Dois dos principais pensadores tradicionalistas são o francês René Guénon (1886– 1951) e o italiano Julius Evola (1898-1974). Para Guénon, o Renascimento foi um início da era das trevas, a ciência e a racionalidade são ilusões, e é preciso voltar às verdades absolutas das religiões.
Os tradicionalistas não especificavam qual religião —Guénon converteu-se ao islamismo. Seguidores dessa corrente de pensamento valorizam o islamismo e o hinduísmo como religiões não corrompidas pela modernidade. E muitos, como Olavo, são católicos.
Evola colaborou com o ditador fascista italiano Benito Mussolini e também tentou influenciar os nazistas.

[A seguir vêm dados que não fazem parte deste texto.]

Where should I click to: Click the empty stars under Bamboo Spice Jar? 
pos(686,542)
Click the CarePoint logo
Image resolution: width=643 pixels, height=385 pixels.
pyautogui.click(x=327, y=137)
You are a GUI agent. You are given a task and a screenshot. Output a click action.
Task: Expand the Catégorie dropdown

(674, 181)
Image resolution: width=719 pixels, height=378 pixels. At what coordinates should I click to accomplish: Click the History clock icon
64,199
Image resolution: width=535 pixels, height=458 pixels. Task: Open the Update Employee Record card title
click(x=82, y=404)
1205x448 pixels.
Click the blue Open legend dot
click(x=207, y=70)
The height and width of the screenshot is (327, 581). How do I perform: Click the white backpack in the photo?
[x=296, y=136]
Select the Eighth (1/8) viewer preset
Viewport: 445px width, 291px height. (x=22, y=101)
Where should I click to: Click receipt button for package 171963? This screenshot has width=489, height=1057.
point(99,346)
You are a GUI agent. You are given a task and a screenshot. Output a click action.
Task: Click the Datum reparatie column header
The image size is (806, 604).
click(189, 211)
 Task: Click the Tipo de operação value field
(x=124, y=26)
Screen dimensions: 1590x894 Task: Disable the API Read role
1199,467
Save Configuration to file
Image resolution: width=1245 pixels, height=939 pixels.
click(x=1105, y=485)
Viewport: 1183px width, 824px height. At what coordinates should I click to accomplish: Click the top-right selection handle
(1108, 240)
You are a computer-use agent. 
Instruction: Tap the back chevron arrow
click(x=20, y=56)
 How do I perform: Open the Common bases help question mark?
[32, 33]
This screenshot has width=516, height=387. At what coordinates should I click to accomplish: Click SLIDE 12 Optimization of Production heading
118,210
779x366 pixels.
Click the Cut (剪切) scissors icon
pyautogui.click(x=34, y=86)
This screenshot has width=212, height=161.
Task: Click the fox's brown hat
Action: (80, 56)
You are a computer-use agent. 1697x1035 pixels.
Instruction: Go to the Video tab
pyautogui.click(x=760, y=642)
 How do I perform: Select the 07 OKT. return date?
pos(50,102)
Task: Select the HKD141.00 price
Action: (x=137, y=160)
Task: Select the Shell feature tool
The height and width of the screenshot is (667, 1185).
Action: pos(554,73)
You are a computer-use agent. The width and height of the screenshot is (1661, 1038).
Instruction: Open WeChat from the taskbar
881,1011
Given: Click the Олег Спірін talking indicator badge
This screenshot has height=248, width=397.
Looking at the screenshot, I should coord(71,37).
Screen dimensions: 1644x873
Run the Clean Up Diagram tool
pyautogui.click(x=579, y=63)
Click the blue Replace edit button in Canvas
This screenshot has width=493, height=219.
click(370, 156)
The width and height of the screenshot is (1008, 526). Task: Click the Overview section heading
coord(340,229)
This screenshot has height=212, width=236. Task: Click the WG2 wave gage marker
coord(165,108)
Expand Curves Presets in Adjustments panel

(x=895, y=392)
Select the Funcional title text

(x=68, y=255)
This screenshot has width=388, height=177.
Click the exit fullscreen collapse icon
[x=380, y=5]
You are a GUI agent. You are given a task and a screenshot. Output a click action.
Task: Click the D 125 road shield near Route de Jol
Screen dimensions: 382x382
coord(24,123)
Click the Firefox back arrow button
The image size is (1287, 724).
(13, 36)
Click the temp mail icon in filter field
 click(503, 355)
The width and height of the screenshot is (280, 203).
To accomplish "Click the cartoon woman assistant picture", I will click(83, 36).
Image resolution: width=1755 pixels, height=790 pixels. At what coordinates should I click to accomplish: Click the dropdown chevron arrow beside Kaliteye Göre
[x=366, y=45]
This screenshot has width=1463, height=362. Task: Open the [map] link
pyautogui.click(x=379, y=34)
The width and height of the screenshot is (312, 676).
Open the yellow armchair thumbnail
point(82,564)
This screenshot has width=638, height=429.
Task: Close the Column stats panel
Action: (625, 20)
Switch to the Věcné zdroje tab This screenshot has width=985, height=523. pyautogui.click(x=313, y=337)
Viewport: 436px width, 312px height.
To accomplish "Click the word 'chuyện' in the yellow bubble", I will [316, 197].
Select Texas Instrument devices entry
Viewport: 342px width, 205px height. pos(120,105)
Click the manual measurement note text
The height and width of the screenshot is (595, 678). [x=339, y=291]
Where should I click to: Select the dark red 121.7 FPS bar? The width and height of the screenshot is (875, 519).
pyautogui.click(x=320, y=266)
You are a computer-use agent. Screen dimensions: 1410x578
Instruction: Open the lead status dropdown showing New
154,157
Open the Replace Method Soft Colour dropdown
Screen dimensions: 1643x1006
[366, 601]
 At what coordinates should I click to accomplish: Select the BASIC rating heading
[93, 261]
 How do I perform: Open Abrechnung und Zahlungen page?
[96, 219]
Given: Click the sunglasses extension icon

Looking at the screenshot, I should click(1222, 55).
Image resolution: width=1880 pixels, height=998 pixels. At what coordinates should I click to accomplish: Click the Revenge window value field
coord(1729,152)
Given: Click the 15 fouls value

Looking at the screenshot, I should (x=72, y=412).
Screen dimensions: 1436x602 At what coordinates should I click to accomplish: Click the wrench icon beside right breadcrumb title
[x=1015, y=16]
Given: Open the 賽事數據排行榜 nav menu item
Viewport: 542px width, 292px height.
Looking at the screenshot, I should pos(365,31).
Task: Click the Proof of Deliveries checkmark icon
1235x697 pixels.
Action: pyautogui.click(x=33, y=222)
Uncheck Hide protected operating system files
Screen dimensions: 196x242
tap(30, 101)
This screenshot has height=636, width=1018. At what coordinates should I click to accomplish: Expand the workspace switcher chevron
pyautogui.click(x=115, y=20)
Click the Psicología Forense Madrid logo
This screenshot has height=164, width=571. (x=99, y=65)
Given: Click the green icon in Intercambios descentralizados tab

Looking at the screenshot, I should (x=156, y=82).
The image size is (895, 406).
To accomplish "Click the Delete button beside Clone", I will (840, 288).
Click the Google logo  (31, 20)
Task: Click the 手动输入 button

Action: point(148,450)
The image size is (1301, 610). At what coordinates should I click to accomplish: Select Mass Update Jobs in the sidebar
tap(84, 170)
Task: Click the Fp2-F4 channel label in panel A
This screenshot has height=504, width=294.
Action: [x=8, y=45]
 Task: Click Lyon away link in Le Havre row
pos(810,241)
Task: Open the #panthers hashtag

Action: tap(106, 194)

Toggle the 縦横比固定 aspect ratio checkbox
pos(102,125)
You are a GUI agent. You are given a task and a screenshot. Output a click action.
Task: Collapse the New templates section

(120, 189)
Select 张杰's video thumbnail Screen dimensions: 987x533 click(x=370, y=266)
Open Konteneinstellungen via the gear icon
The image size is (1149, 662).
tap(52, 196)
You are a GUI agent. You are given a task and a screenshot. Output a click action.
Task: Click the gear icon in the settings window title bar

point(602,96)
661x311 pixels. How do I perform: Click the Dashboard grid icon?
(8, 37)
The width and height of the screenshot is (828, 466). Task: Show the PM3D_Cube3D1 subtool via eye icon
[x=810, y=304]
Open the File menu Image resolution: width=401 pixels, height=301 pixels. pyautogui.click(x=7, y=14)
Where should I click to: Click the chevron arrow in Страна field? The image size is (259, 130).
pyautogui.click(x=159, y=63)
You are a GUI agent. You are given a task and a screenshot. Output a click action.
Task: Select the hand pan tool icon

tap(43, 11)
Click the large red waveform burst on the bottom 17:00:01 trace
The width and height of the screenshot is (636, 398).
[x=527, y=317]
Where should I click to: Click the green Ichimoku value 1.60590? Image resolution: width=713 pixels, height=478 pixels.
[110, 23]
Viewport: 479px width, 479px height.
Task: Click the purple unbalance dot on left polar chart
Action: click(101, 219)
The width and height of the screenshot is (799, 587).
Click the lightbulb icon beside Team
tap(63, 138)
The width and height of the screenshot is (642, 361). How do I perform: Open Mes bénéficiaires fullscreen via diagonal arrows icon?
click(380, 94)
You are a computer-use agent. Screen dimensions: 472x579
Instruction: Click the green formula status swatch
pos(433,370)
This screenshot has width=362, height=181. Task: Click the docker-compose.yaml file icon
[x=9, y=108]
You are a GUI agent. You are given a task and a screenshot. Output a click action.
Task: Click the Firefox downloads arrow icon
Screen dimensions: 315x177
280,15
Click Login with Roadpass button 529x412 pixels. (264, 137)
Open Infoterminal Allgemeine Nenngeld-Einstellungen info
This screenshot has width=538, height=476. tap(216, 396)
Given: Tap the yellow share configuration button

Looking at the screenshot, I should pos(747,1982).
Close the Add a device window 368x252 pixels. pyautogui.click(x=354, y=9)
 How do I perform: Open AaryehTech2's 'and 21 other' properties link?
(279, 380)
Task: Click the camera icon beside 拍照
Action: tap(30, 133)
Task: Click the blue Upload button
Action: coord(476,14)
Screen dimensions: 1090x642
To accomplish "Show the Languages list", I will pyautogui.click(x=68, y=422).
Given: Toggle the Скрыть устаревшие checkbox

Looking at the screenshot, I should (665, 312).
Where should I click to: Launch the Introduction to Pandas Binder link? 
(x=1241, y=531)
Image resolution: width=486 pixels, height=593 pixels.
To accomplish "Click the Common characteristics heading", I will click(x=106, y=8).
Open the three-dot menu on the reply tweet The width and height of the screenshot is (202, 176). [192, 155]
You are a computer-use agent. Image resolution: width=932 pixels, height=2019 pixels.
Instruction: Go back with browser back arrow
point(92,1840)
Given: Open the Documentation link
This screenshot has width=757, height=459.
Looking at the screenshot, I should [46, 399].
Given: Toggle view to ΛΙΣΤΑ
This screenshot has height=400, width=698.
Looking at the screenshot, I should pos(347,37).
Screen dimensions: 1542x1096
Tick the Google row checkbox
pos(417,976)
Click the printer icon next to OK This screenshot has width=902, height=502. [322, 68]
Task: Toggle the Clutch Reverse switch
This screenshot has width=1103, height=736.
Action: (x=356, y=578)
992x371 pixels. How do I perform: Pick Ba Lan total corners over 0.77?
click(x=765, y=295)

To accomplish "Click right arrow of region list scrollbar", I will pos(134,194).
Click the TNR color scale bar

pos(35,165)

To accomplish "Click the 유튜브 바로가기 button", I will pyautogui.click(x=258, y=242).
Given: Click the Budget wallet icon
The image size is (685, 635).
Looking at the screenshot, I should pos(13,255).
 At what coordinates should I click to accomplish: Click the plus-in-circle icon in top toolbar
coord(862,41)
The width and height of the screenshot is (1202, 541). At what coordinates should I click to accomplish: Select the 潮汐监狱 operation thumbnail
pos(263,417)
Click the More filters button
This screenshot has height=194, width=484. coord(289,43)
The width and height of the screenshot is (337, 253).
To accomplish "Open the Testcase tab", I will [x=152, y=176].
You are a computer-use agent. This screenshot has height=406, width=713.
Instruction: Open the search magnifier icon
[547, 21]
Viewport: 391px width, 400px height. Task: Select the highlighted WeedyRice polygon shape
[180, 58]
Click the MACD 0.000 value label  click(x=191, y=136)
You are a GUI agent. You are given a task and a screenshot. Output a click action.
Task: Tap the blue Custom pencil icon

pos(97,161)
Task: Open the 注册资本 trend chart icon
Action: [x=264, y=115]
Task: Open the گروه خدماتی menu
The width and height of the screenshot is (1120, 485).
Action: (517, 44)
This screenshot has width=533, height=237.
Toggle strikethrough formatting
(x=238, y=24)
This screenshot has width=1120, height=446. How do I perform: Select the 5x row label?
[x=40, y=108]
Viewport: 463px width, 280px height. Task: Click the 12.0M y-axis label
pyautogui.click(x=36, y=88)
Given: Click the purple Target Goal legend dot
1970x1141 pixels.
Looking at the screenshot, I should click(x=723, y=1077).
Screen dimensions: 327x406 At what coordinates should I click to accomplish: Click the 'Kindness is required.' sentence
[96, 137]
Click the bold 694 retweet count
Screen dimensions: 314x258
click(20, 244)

Ele incorporava ao tradicionalismo a questão da raça e afirmava que os arianos eram superiores a semitas, africanos e todos os não-arianos, assim como a masculinidade estava acima da feminilidade, e o norte, acima do sul global.
Segundo Teitelbaum, “o movimento tradicionalista acabou gerando uma metástase, o fascismo italiano”. “Alguns tradicionalistas são alinhados ao fascismo, outros rejeitam essa parte das ideias de René Guénon e Evola, mas de várias maneiras a extrema direita se associou a Evola”, diz.
O Jobbik, partido de extrema direita da Hungria, também tem grande influência do tradicionalismo, segundo Teitelbaum. “Ernesto Araújo [chanceler brasileiro] é mais tradicionalista até do que Olavo” e “discute as obras de Guénon e Evola fluentemente”, diz o professor no livro.
No mais recente post de seu blog, Ernesto bebe em das ideias do tradicionalismo, diz Teitelbaum, ao criticar o projeto globalista, a Organização Mundial da Saúde, a ideologia de gênero e o imigracionismo.
“Para os tradicionalistas, a era das trevas em que vivemos é o globalismo, em que a hierarquia é destruída e não há fronteiras nem limites —e a tradução máxima disso são as instituições que desafiam fronteiras, como a ONU.”
Segundo Teitelbaum, Olavo não se diz um tradicionalista, pois rejeita rótulos. “Mas, durante sua vida, ele mergulhou fundo na filosofia tradicionalista, leu todas as obras de René Guénon”, diz o estudioso. E, nos anos 80, Olavo fez parte de uma comunidade sufista nos EUA, cujo líder era o suíço Frithjof Schuon, herdeiro intelectual de Guénon.
“Seria bom que o Brasil se aliasse aos EUA, mas isso não vai acontecer, porque todos os militares são a favor da China”, disse Olavo, segundo o autor. “E a maioria dos políticos também. Então o Brasil é um aliado da China, um instrumento da China.”
Olavo estava otimista, no entanto, com a Europa. Segundo o livro, o guru bolsonarista disse ao autor que, na Hungria, na Polônia e na Romênia, as pessoas estavam “acordando para a base espiritual da civilização. Agora eles sabem que a sociedade não pode ser baseada em dinheiro, ciência e tecnologia. É absurdo. Se você não tiver contato com Deus, você está perdido”.